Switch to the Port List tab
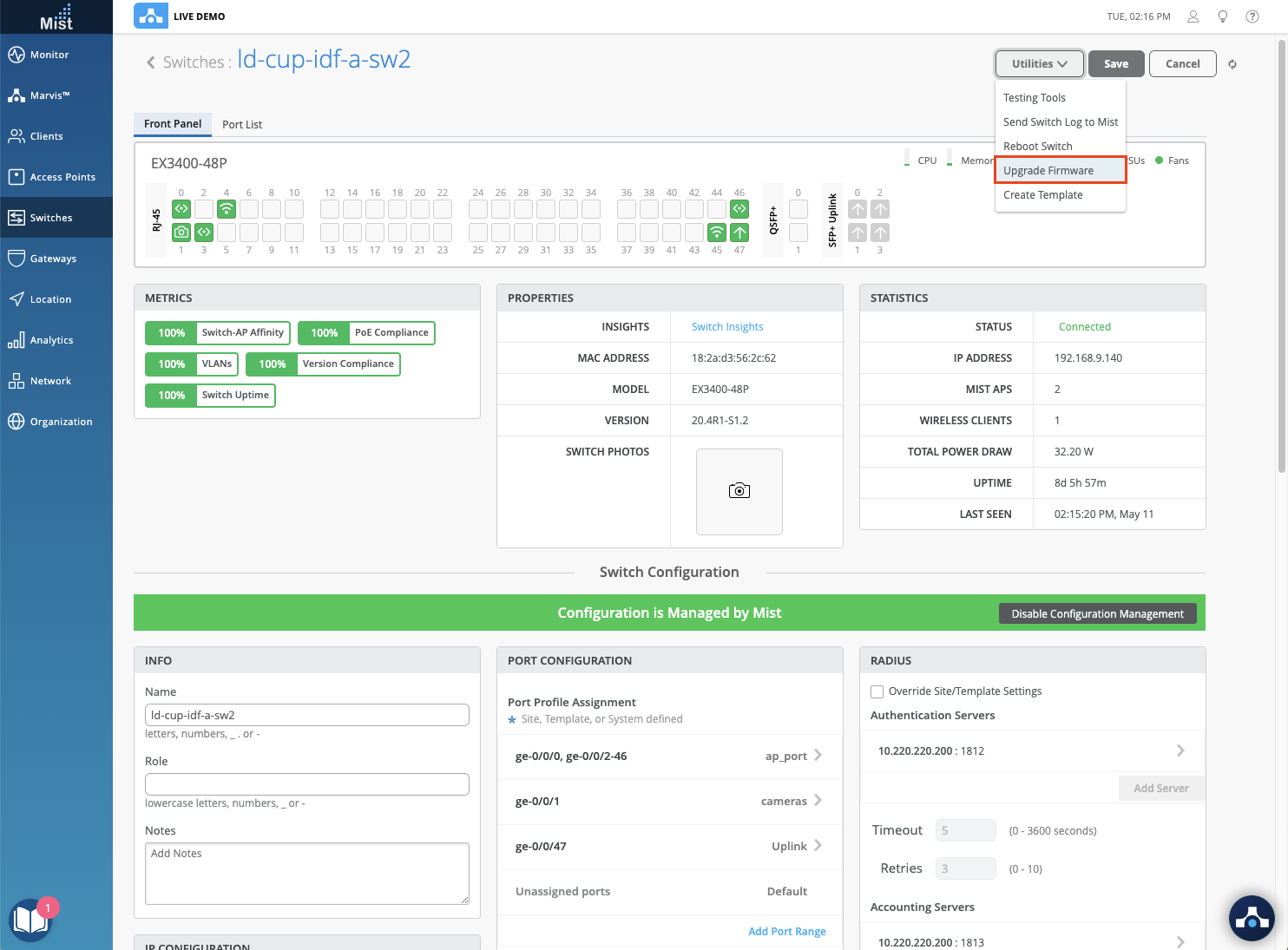1288x950 pixels. click(x=242, y=125)
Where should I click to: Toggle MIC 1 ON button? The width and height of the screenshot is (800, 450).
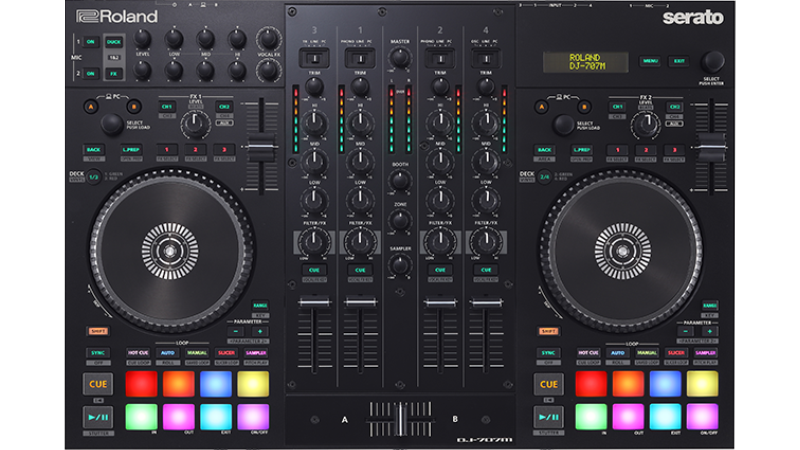(x=90, y=41)
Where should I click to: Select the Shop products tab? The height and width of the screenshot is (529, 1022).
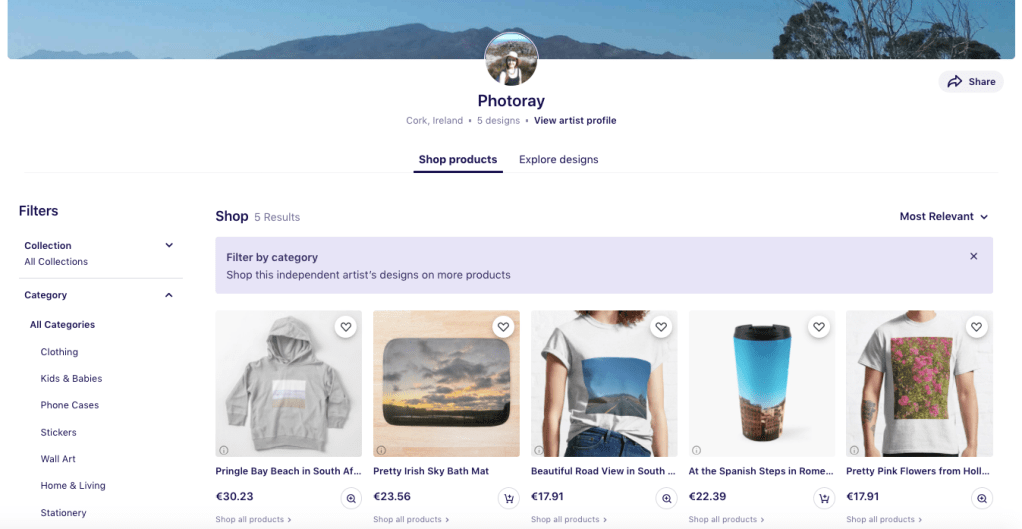(x=458, y=160)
------------------------
_STATED TASK_
Swap "screenshot" for "image" everywhere in the items above and write them all out again with nothing else changed. Leave the pictures out.

_THE RESULT_
Switch to the Port List tab
1288x950 pixels. click(x=242, y=125)
Where should I click to: Toggle MIC 1 ON button? The width and height of the image is (800, 450).
(x=90, y=41)
Where should I click to: Select the Shop products tab? The height and width of the image is (529, 1022).
(x=458, y=160)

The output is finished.